Segment Open
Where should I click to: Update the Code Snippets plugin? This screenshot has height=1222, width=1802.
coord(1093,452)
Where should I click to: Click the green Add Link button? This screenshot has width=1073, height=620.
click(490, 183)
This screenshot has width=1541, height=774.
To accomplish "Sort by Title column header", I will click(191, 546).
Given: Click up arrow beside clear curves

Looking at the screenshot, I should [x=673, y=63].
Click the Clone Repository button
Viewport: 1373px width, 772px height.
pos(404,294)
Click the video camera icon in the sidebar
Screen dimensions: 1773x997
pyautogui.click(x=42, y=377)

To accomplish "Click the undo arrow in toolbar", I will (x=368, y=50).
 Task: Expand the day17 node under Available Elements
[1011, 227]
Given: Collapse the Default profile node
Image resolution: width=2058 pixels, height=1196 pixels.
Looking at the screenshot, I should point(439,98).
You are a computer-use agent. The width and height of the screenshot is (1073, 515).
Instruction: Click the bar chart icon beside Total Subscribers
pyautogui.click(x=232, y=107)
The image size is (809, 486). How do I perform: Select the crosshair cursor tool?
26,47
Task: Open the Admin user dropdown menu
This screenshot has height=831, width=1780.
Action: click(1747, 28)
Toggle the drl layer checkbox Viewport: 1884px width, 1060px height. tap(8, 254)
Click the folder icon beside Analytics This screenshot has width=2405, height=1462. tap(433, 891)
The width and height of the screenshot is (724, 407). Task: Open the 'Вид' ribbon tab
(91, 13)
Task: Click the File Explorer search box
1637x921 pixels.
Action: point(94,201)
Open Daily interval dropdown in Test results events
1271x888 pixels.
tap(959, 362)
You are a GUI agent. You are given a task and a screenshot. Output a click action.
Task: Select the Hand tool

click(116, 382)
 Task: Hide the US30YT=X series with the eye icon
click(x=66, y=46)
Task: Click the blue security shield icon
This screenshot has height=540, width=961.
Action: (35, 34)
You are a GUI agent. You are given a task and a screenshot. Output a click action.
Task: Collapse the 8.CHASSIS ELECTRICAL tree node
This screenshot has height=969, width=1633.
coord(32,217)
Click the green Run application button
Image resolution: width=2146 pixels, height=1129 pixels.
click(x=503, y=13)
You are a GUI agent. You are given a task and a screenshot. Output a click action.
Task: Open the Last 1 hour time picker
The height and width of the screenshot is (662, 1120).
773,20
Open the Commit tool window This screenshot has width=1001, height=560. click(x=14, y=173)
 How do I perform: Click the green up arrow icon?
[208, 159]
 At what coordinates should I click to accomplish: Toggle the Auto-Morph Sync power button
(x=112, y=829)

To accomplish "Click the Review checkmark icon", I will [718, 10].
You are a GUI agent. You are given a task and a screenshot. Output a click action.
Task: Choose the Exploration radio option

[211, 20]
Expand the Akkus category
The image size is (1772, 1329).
Segment Closed
» What to do
Reproduce, word for word and in full, only the lines above that start at the line with "1637x921 pixels." and run through the line with "Task: Click the blue security shield icon", both ends included.

» Response area
1637x921 pixels.
Action: point(94,201)
Open Daily interval dropdown in Test results events
1271x888 pixels.
tap(959, 362)
You are a GUI agent. You are given a task and a screenshot. Output a click action.
Task: Select the Hand tool

click(116, 382)
 Task: Hide the US30YT=X series with the eye icon
click(x=66, y=46)
Task: Click the blue security shield icon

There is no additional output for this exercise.